Table 1Subject characteristics and physical performance
Variables
Mean (95% CI)
Age (years)
45.9 (38.3–53.5)
Body mass (kg)
72.6 (67.7–77.4)
% Body fat
10.2 (8.6–11.9)
Training (km/wk)
98.7 (81.9–115.5)
Finish time (hours)
25.08 (22.53–27.62)
Values are means and 95% CI (in parentheses); n = 12.

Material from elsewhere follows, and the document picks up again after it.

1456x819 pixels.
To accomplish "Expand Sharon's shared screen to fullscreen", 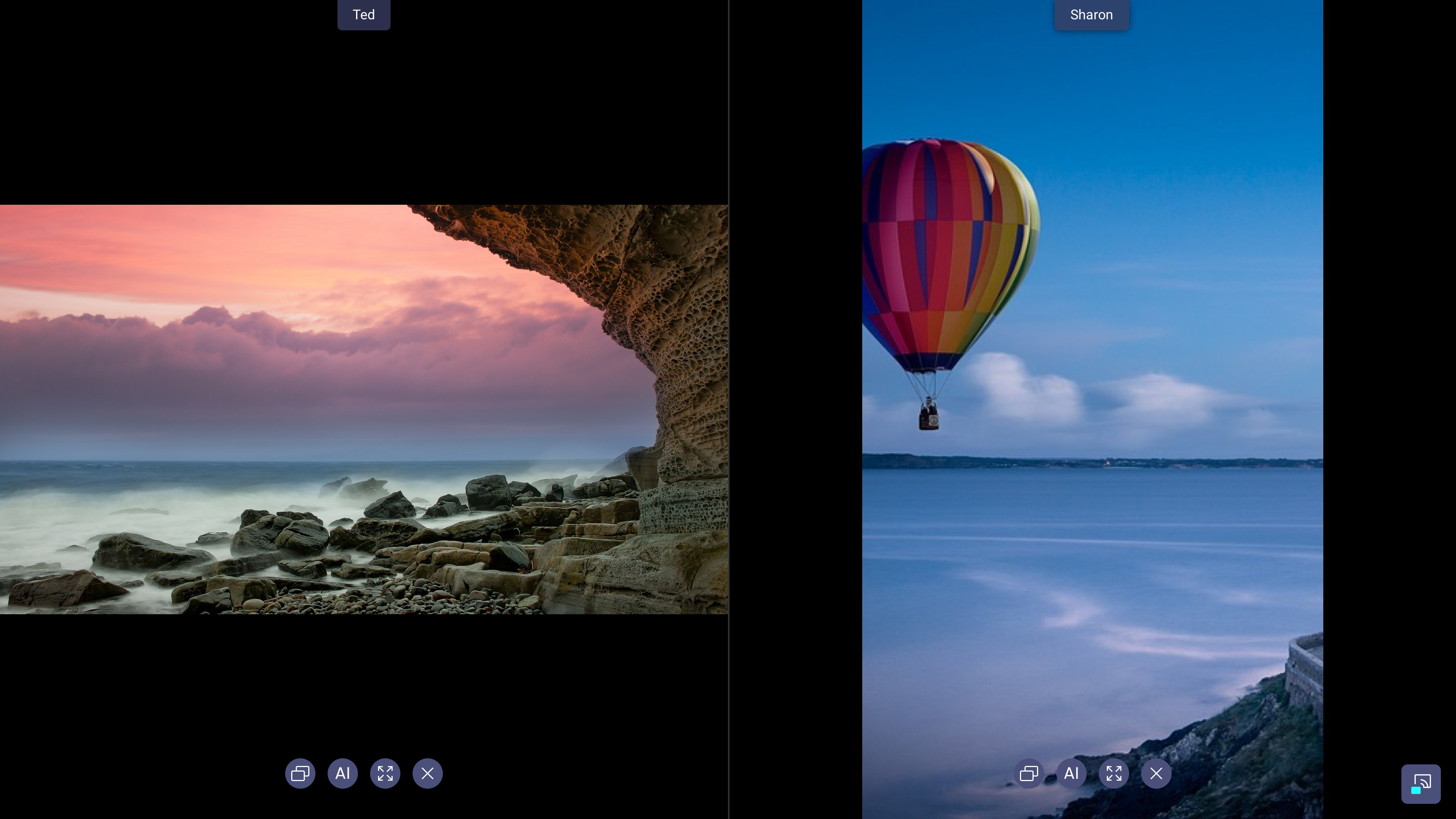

Testosterone, SHBG, and LH were used to examine gonadal responses to the race. Compared with prerace levels (14.9 nmol/L; 8 of 12 participants below lower reference limit),
serum testosterone concentrations decreased at IP (0.73-fold; P = .002) and D1 (0.85-fold; P = .018; Figure 1A). Testosterone concentrations at D2 remained lower; however, this did not reach statistical significance. Serum LH concentrations decreased from Pre at both IP (0.34-fold; P = .001) and D1 (0.65-fold; P = .014) and were normalized by D2 (Figure 1B). Similarly, serum SHBG values changed by 0.83-fold (P < .001) and 0.92-fold (P = .031) at IP and D1, respectively, returning to prerace levels by D2 (Figure 1C).
Figure 1Testosterone (A), luteinizing hormone (B), sex hormone–binding globulin (C), cortisol (D), and testosterone to cortisol ratio (E) before and after an ultramarathon. Values are mean ± 95% CI (n = 12). aP < .05 vs Pre; bP < .01 vs Pre; cP < .001 vs Pre. Pre, prerace; IP, immediately postrace; D1, 51 to 54 hours from start of race; D2, 75 to 78 hours from start of race; SHBG, sex hormone–binding globulin; LH, luteinizing hormone; Test:Cort, testosterone to cortisol ratio.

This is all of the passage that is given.